Page 18 - e-KLIPING KETENAGAKERJAAN 13 OKTOBER 2020
P. 18
Setelah proses DPR, sebuah RUU menjadi UU setelah ditandatangani presiden untuk
diundangkan dalam lembaran negara. Jika pun presiden tidak menandatangani, dalam rentang
30 hari sebuah UU tetap sah.
Karena itu, UU ini tidak bisa lagi dibendung dan akan tetap berlaku. Jajaran pemerintah pun
langsung melakukan sosialisasi substansinya.
Namun, bukan berarti peluang untuk mempersoalkan substansi sebuah UU oleh masyarakat
tertutup sama sekali. Peluang itu dapat ditempuh melalui gugatan ke Mahkamah Konstitusi (MK).
Prosedur ini konstitusional dan semua warga negara Indonesia---tentu yang memenuhi
persyaratan---berhak mengajukan gugatan ke MK. Apalagi pemerintah pun mengarahkan
pemanfaatan prosedur konstitusional ini.
Transformasi Ekonomi Presiden Joko Widodo mempersilakan pihak manapun yang tidak puas
atas Undang-Undang Cipta Kerja (UU Ciptaker) untuk mengajukan uji materi (judicial review) ke
MK.
"Jika masih ada ketidakpuasan terhadap UU Ciptaker ini, silakan mengajukan uji materi atau
judicial review melalui Mahkamah Konstitusi," kata Presiden Joko Widodo (Jokowi) dalam,
keterangan pers terkait UU Cipta Kerja dari Istana Kepresidenan Bogor, Jumat (9/10).
Sistem ketatanegaraan di negeri ini memang menggariskan seperti itu. Jika masih ada yang
merasa tidak puas dan menolak UU disarankan untuk melalui jalur uji materi ke MK. Presiden
telah memimpin rapat terbatas secara virtual dengan jajarannya termasuk para menteri dan
gubernur untuk membahas tentang UU Ciptaker.

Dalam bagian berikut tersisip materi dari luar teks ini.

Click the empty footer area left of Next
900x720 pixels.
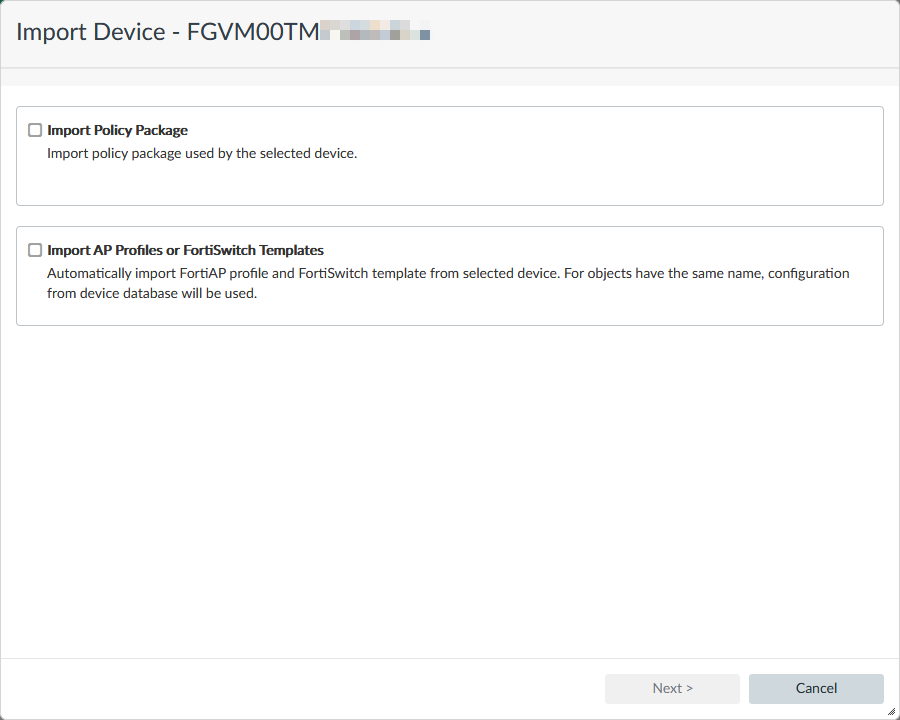coord(300,688)
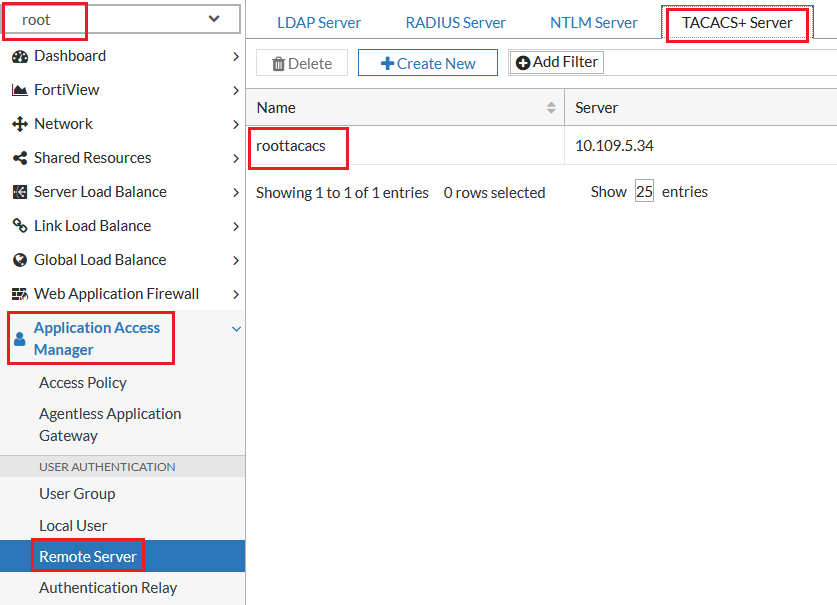Click the Network arrows icon
The width and height of the screenshot is (837, 605).
[x=20, y=124]
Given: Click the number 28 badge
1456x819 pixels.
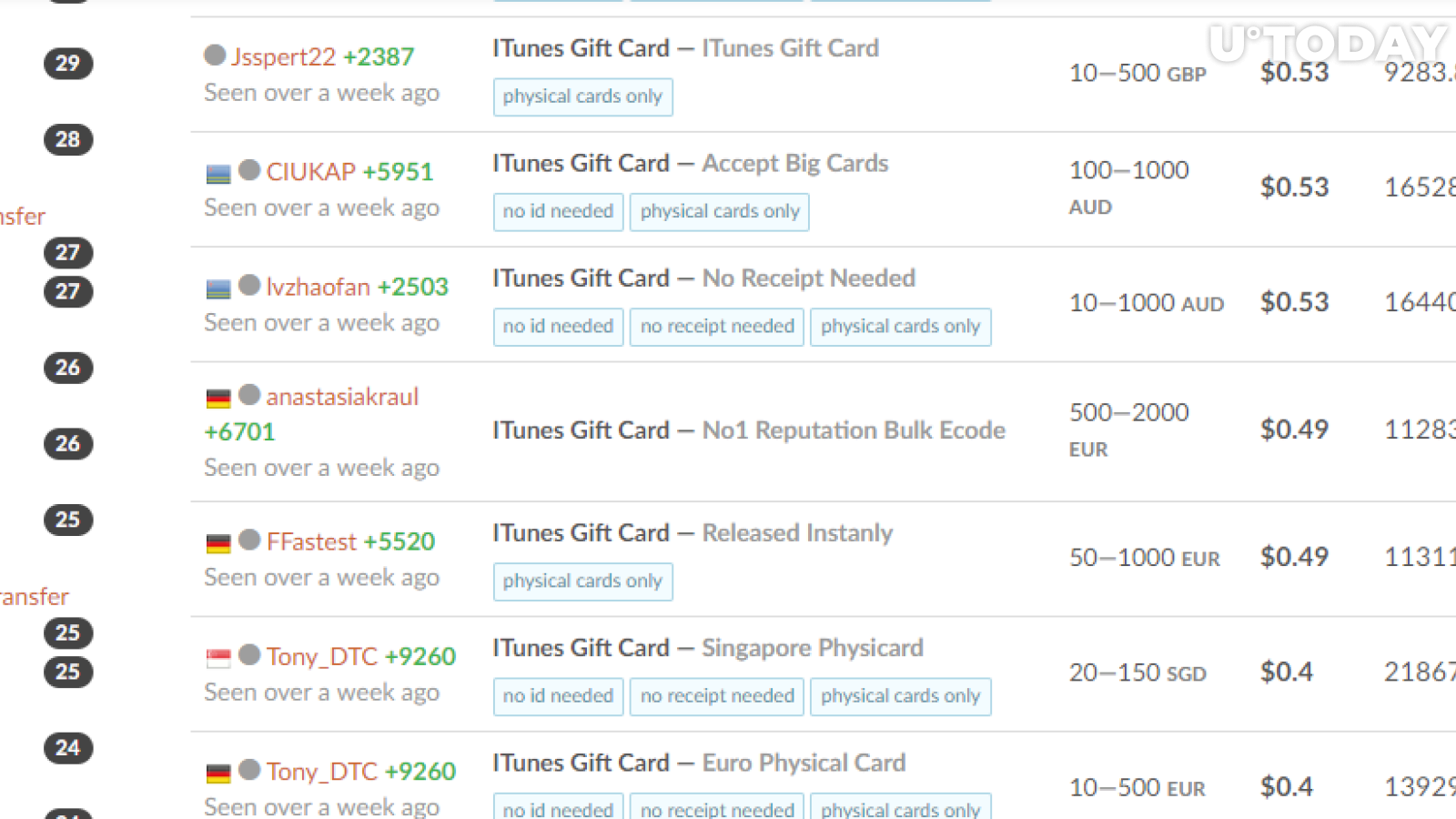Looking at the screenshot, I should [x=68, y=139].
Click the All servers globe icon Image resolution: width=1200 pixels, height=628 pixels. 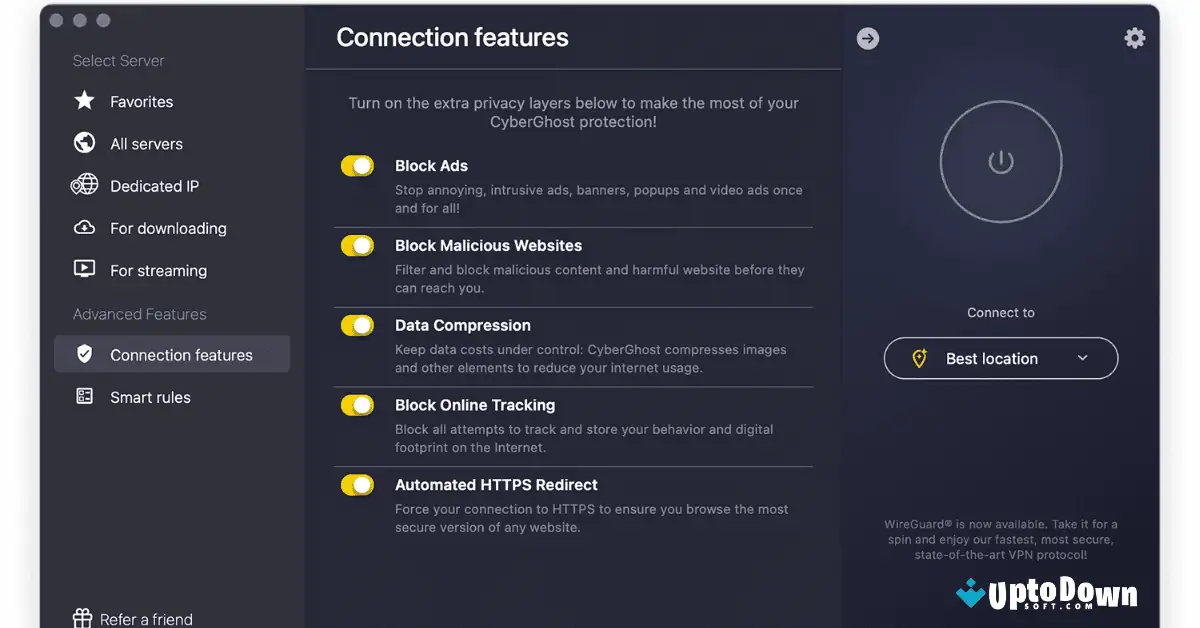[x=84, y=143]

Presiden mencatat setidaknya terdapat 11 klaster dalam UU tersebut yang secara umum
bertujuan untuk mempercepat transformasi ekonomi.
UU itu di antaranya mengatur urusan penyederhanaan perizinan, investasi ketenagakerjaan,
pengadaan lahan, kemudahan berusaha, riset dan inovasi administrasi, kemudahan dan
perlindungan usaha mikro kecil dan menengah (UMKM), investasi dan proyek pemerintah serta
urusan kawasan ekonomi. Indonesia membutuhkan UU Cipta Kerja untuk membuka peluang
lapangan kerja lebih luas.
Bohong
Presiden Joko Widodo menyebutkan terjadinya demonstrasi massa yang menolak Undang-
Undang Cipta Kerja karena dilatarbelakangi disinformasi dan juga kabar bohong, atau hoaks di
media sosial. Presiden mencontohkan beberapa kabar keliru, di antaranya yang menyebutkan
upah minimum provinsi (UMP), upah minimum kabupaten/kota (UMK) dan upah minimum
sektoral provinsi dihapus.
Pada UU yang disusun melalui metode Omnibus Law itu, ketentuan upah juga diatur berdasarkan
waktu dan hasil yang diperoleh pekerja. Presiden dengan tegas membantah jika ada yang
menyebut upah minimum akan dihitung per jam.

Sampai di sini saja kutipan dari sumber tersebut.